Spread some buttercream on the cake board.
Place one layer of cake on a cake board and place it in the fridge for 5-10 minutes. This will help the cake stick to the cake board and not slip as you stack and frost.
Remove from the fridge.
Top with approximately 1/3 cup of frosting and spread evenly.
Repeat with remaining layers and apply a thin coat of frosting all over the cake for the crumb coat.
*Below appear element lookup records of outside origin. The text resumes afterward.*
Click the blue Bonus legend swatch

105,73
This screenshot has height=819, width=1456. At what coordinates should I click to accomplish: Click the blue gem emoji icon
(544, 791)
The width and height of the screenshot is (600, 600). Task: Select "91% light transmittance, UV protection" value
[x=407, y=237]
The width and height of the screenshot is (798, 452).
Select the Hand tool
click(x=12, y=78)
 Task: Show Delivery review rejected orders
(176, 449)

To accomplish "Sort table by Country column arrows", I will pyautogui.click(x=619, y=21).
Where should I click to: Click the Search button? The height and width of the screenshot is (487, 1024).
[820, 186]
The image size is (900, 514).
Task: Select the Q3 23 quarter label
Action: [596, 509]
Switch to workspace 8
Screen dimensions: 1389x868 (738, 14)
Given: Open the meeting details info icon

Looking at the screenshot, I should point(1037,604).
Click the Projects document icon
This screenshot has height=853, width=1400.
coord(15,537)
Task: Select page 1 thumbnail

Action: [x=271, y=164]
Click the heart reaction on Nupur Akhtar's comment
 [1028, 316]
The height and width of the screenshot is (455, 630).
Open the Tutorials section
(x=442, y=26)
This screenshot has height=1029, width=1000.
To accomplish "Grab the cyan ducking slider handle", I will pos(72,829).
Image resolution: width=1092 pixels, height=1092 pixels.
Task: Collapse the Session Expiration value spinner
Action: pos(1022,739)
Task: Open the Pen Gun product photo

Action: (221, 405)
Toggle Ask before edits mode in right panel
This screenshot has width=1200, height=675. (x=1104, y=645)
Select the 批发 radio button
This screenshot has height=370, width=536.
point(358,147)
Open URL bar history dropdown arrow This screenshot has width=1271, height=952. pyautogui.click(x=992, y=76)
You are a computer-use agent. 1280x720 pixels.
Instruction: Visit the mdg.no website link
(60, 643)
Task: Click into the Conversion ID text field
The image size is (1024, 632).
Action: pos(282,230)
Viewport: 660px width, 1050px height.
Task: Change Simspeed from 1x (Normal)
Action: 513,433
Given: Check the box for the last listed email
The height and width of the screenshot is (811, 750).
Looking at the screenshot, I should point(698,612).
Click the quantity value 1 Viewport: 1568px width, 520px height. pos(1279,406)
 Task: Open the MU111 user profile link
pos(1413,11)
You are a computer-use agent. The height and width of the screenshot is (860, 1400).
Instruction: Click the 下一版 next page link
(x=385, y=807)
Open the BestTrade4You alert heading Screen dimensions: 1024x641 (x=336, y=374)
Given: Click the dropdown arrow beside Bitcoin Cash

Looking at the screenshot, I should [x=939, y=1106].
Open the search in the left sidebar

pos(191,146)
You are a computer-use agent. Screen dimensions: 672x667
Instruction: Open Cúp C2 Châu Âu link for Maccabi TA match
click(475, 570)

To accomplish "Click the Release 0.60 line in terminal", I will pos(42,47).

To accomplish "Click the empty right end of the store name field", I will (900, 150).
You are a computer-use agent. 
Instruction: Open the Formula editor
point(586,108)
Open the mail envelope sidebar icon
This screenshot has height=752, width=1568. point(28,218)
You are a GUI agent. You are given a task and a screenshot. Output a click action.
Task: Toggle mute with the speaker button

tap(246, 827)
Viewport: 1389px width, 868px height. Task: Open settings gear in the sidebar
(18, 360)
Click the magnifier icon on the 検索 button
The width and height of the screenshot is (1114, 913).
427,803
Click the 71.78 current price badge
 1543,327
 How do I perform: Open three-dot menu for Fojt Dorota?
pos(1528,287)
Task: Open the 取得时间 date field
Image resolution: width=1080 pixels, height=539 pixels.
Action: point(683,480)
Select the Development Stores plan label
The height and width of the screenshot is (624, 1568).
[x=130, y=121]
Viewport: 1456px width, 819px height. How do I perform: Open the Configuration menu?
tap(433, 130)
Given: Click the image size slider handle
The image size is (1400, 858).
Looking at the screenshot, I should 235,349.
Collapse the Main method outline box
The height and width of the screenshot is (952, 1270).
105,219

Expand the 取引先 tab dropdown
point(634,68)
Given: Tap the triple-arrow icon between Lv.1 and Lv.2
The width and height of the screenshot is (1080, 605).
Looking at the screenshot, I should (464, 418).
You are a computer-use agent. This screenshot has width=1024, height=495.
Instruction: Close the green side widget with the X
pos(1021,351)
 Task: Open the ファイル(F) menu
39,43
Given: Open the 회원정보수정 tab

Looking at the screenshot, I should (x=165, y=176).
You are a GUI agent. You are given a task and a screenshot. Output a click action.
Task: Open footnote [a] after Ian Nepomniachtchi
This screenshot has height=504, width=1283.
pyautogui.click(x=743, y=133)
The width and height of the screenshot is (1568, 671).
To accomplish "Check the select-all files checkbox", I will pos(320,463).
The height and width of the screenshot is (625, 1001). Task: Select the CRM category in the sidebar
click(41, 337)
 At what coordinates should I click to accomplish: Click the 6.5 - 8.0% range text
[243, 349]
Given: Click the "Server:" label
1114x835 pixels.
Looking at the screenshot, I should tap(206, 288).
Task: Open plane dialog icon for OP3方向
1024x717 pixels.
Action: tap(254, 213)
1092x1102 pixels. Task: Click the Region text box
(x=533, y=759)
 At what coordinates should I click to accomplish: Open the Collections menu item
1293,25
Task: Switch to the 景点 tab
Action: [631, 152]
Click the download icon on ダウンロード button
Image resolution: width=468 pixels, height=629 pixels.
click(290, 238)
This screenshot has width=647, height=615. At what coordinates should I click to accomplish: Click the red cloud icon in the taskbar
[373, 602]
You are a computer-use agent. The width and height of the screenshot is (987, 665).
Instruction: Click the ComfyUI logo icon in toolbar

Chill for 20mins.
Frost with a generous layer of frosting and smooth the sides.
Place cake in the fridge for 30 minutes.
Once chilled, drag the striped comb to create ridges for the stripes.
Place cake in the fridge for another 45 minutes to 1 hour until buttercream is completely firm.
While the cake is in the fridge, color the buttercream for the stripes. Color 1/2 cup of frosting for each of the 4 colors - yellow, green, purple, and red. Place each color into separate piping bags.
Once the cake has chilled, remove from fridge and place on the cake turntable.
Pipe the ridges with the colored buttercream, ensuring ridges are filled.
Once all the ridges are filled, using a bench scraper smooth the buttercream, wiping the bench scraper after each swipe. Keep going until stripes are revealed.
Use the leftover buttercream and a 2D piping tip to create the top.
Once you're happy with the look, finish decorating the cake with a splatter of rose gold paint & gold sprinkles if desired.
Slice and serve at room temperature.